**Records for the exercise**
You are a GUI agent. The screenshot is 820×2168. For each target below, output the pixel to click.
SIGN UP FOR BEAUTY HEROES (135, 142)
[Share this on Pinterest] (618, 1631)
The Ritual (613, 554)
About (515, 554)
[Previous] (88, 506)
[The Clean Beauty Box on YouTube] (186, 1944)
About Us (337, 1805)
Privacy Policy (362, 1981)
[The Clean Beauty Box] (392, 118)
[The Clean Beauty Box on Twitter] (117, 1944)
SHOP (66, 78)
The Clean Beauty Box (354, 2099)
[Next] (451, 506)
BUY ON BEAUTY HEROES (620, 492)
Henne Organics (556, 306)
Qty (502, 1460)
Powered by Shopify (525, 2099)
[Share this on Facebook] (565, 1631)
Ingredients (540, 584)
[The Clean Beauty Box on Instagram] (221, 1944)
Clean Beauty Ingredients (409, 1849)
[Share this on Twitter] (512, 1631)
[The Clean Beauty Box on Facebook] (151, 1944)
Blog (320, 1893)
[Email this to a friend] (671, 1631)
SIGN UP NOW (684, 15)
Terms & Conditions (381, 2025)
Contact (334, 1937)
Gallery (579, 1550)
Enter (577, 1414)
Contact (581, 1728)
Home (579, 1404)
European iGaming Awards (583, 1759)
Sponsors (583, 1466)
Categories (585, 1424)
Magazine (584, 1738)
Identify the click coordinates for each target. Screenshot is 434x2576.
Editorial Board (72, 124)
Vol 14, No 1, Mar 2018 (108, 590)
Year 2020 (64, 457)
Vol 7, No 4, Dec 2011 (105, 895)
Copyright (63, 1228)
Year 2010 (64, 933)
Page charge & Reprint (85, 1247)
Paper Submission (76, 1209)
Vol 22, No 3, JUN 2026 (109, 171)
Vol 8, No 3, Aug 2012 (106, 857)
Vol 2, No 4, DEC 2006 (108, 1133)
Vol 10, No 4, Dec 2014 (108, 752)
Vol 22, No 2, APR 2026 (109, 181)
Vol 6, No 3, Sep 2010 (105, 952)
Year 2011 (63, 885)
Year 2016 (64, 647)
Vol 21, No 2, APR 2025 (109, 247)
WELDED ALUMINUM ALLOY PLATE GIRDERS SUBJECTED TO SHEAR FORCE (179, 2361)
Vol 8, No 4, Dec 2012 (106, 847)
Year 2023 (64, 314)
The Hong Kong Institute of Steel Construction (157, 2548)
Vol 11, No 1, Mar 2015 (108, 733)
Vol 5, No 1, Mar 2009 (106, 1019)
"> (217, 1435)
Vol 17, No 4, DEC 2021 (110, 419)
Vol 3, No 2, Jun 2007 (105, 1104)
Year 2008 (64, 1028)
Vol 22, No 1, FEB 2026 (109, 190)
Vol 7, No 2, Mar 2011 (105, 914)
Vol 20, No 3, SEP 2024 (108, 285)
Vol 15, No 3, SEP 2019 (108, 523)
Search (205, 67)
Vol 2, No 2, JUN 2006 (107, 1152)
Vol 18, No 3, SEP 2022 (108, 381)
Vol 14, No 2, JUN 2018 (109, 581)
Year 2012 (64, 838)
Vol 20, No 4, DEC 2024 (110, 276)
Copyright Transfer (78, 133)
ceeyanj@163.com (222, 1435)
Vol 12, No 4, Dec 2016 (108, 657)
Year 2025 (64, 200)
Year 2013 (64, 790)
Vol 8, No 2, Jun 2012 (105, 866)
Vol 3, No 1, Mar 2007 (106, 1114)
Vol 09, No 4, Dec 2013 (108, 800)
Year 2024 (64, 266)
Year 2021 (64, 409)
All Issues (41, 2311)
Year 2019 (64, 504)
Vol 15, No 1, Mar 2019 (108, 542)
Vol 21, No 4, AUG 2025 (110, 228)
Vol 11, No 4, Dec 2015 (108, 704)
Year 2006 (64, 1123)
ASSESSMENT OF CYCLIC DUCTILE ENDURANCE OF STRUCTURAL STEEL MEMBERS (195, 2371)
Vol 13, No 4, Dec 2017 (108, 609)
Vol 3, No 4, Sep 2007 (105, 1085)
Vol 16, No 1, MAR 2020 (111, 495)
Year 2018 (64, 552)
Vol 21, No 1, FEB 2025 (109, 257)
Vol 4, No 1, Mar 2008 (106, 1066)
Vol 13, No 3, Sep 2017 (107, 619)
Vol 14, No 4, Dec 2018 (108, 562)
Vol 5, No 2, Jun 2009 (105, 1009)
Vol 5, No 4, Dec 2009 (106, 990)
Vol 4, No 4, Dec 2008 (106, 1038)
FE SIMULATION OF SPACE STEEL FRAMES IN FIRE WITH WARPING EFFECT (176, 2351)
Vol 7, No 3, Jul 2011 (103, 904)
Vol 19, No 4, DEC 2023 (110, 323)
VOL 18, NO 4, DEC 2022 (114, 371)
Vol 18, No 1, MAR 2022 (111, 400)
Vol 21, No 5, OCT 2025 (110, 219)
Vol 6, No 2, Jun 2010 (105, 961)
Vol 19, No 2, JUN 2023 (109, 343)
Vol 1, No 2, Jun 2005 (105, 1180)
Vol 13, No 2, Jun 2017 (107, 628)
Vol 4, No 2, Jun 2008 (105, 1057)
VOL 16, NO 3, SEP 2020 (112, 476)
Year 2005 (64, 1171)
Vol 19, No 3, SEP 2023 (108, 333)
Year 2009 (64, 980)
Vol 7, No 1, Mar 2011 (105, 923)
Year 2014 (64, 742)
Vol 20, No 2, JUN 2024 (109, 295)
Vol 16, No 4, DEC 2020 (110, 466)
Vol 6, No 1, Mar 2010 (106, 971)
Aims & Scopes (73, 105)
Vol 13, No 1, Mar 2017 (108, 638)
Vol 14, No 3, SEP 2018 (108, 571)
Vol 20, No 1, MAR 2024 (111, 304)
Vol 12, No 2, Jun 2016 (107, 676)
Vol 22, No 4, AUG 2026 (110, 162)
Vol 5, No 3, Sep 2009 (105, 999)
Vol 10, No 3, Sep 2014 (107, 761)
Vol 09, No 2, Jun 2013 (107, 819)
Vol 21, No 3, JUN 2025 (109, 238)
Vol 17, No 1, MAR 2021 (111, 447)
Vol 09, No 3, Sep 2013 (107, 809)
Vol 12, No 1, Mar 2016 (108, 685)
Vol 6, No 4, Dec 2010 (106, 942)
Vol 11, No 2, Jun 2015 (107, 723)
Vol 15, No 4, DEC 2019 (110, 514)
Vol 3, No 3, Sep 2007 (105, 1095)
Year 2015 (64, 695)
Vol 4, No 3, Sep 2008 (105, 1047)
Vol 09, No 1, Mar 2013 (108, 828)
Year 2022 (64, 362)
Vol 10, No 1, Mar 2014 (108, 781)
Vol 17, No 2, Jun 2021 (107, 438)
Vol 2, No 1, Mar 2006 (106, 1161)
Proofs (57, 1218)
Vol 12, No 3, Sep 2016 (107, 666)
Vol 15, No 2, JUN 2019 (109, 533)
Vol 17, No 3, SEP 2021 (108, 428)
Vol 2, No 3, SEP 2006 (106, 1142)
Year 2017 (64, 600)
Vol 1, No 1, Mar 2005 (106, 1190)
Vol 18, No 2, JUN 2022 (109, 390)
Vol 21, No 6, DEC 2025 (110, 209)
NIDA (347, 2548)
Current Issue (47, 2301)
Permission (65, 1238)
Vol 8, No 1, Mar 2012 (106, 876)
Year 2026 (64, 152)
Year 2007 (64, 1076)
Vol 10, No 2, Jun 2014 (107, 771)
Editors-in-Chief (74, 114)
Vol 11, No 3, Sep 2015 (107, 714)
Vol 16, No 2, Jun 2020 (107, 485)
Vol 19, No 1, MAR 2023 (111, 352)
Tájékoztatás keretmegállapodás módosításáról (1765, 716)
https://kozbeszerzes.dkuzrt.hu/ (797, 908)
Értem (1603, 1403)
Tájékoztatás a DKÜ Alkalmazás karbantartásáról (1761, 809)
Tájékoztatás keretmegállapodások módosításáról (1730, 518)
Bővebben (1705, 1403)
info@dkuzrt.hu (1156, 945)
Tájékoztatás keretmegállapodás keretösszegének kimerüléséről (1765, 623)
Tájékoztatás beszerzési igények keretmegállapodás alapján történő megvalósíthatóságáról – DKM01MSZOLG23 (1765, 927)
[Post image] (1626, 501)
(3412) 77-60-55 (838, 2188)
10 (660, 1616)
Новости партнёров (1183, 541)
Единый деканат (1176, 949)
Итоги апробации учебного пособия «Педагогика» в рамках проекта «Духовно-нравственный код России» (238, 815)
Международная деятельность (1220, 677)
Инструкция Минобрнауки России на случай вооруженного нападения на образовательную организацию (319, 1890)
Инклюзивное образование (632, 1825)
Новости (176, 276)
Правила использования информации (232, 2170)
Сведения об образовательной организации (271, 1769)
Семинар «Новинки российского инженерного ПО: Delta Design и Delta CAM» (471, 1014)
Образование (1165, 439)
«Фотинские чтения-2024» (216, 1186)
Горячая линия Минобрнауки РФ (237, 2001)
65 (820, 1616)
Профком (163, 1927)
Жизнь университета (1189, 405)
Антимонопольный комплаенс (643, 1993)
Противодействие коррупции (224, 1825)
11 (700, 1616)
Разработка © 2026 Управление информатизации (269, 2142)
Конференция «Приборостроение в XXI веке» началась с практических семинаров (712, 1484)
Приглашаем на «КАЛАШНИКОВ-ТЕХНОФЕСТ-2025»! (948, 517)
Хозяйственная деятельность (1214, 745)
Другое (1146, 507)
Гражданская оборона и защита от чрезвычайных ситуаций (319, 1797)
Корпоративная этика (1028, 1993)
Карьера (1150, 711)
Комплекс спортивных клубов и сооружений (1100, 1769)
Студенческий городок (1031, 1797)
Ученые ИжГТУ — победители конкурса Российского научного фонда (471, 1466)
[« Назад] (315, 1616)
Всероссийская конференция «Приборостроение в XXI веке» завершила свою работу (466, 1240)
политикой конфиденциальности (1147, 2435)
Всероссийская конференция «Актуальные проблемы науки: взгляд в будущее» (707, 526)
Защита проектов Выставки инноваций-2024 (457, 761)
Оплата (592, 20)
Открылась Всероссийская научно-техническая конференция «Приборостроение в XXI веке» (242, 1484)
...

**Goal of the exercise**
Search the listing for the string "Минобрнауки". Copy each line where it is found.

**Task answer**
Инструкция Минобрнауки России на случай вооруженного нападения на образовательную организацию (319, 1890)
Горячая линия Минобрнауки РФ (237, 2001)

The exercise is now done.